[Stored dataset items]
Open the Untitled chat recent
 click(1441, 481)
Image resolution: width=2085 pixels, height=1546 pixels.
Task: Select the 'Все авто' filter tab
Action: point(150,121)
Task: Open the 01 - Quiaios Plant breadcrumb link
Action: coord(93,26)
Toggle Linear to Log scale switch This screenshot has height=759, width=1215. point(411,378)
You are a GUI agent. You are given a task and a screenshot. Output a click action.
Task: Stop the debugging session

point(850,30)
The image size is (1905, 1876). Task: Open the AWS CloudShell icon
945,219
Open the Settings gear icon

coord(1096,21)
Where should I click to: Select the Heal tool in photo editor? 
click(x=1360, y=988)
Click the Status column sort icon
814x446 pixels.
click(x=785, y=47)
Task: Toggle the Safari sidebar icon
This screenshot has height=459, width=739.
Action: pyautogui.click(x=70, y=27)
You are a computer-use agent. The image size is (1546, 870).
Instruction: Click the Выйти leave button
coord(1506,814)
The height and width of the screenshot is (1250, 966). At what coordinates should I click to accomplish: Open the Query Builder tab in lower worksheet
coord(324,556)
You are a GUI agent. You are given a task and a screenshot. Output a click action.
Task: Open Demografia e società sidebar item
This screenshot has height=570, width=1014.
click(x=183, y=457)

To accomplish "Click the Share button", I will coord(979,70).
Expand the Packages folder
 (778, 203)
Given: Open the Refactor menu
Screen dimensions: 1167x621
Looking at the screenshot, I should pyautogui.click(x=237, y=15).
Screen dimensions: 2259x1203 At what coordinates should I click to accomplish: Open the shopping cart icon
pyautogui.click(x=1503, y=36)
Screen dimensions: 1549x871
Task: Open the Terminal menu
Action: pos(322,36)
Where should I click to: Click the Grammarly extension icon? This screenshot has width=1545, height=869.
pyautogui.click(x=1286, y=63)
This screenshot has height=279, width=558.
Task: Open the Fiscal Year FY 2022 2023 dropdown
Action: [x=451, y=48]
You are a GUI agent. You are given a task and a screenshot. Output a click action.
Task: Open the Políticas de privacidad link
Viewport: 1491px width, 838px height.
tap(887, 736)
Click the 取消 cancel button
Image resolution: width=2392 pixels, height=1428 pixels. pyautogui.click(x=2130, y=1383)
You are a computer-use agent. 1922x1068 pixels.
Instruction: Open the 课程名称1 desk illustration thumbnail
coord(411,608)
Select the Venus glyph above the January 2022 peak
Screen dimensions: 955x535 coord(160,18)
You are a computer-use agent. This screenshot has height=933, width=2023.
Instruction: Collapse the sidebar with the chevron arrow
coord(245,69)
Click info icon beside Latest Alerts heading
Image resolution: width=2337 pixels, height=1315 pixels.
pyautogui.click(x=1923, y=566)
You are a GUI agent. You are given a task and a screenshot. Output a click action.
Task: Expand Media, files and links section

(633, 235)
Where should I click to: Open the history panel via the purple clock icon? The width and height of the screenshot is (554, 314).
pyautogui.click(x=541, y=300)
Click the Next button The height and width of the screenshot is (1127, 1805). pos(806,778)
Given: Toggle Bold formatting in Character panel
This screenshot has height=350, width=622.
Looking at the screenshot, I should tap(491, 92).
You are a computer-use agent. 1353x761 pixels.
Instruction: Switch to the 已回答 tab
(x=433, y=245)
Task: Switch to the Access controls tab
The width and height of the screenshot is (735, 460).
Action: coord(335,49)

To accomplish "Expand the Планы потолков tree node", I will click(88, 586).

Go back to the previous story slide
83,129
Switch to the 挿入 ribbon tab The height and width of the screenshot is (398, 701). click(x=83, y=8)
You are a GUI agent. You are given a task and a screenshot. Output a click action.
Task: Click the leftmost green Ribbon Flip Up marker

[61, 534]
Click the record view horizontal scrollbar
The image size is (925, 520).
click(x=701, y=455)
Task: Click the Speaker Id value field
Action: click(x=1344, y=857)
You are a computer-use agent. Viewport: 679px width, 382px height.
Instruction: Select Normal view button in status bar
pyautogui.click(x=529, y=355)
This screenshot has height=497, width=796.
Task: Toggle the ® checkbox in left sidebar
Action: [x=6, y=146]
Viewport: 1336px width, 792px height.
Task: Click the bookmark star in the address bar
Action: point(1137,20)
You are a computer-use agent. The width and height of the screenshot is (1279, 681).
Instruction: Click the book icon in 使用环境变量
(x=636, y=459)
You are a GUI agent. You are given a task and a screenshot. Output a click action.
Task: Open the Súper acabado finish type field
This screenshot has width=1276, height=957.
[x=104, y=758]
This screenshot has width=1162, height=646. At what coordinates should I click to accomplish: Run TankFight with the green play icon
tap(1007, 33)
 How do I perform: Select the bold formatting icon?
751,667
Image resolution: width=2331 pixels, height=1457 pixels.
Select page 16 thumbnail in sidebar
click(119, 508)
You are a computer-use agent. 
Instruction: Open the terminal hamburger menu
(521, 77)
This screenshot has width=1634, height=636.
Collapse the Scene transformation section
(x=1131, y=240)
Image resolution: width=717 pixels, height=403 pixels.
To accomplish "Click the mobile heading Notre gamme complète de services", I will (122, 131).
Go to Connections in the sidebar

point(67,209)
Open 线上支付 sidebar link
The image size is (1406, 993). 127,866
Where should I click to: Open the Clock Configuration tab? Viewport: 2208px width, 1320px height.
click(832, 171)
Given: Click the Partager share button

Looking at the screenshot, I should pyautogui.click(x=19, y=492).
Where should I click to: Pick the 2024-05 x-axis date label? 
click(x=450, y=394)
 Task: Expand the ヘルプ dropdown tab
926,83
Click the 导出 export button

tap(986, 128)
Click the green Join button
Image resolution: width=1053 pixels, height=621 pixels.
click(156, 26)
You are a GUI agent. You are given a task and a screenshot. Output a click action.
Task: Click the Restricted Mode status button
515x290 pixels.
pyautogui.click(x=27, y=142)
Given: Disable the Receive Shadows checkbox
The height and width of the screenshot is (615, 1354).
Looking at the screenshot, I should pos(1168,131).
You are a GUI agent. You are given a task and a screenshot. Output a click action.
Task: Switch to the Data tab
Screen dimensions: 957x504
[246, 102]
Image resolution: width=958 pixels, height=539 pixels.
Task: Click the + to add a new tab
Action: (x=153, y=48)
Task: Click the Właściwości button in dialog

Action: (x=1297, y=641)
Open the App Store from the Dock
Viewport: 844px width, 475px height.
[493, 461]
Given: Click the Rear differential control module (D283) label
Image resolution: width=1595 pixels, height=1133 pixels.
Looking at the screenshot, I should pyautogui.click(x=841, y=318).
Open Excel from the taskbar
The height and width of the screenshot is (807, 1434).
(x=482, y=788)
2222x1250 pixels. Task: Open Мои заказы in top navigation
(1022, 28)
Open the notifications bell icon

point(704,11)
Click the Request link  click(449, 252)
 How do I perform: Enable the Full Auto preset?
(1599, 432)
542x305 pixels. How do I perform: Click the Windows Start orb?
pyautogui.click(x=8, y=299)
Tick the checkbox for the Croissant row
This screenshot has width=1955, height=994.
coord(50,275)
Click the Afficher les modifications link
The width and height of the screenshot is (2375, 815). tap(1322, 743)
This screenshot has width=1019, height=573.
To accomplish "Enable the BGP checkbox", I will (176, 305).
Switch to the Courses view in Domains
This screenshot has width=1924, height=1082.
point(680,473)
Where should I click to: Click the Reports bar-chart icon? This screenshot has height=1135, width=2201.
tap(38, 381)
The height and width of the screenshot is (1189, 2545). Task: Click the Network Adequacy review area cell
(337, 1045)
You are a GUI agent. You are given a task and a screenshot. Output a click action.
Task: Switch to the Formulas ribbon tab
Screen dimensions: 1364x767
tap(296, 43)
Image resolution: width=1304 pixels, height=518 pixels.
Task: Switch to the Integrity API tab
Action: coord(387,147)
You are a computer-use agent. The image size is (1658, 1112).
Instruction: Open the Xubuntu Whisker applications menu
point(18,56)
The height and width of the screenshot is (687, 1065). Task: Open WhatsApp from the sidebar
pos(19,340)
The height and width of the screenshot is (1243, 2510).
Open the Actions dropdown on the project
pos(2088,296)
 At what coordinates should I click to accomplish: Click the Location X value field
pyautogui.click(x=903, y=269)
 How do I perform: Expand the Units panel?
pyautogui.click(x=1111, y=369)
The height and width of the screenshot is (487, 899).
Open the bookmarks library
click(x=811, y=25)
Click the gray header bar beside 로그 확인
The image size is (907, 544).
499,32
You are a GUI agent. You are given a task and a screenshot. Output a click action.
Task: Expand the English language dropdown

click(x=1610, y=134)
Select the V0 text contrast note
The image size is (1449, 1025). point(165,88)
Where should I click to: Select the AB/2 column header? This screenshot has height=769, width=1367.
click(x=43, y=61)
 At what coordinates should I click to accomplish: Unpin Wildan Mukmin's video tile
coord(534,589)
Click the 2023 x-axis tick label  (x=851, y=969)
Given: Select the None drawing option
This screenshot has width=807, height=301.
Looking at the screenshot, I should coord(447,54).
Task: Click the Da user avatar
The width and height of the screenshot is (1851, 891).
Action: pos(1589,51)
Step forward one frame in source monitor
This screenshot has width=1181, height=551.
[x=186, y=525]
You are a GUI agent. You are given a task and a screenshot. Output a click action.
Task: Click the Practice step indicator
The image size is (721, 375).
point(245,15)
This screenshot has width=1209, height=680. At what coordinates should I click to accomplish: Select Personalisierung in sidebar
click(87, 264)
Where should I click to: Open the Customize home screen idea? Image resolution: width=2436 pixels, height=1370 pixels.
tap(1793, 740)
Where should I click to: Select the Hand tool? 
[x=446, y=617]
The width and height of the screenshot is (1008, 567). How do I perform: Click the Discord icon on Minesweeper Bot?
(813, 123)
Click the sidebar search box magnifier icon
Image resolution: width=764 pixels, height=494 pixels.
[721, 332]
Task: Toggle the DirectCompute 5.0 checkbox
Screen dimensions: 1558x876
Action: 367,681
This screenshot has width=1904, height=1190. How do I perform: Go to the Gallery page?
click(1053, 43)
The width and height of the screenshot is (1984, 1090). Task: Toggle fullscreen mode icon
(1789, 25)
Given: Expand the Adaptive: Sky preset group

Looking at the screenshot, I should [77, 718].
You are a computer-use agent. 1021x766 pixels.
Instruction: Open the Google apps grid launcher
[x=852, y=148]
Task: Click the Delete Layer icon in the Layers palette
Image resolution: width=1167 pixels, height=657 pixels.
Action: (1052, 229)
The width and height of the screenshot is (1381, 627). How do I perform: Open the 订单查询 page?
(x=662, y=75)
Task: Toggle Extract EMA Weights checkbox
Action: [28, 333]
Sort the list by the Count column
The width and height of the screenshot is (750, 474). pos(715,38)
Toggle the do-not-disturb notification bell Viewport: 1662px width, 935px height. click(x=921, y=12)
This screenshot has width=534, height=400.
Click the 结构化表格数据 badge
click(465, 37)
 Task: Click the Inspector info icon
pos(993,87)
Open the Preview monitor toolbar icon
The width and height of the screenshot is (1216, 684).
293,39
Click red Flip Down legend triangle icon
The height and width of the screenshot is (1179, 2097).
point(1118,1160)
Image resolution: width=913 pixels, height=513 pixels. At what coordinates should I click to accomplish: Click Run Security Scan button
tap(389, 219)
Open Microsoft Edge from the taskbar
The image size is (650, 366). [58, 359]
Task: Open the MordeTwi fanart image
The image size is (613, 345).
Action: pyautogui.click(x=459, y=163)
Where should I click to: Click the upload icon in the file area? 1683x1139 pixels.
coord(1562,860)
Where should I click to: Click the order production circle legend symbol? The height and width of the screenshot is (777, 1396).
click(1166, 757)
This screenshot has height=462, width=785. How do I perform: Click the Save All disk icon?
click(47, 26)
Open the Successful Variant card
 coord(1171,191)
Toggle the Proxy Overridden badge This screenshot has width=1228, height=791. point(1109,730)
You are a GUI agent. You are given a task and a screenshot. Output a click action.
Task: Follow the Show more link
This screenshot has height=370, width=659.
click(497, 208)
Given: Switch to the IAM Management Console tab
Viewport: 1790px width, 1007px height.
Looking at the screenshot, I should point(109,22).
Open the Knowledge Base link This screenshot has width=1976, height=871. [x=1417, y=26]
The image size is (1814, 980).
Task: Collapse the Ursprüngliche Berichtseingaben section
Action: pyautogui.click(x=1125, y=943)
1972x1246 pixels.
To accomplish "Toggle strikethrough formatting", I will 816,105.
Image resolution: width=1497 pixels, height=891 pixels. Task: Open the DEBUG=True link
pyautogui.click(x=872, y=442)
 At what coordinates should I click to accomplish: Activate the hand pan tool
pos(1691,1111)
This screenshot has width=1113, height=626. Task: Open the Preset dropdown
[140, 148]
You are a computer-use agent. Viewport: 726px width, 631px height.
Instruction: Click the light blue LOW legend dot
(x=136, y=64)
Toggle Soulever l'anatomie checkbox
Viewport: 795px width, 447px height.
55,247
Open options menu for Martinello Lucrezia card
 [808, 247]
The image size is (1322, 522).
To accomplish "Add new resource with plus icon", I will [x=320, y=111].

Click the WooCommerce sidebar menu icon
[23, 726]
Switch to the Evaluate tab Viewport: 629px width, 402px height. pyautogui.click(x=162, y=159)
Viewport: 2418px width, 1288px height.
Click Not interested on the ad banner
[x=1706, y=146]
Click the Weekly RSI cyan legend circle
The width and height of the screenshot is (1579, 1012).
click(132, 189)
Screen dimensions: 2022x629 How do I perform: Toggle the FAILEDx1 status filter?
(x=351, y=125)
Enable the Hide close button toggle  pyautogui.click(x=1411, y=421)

■ **Work order**: When the word "beside" shows up in a line of the entries, report that line.

■ **Task solution**:
Click info icon beside Latest Alerts heading
Click the gray header bar beside 로그 확인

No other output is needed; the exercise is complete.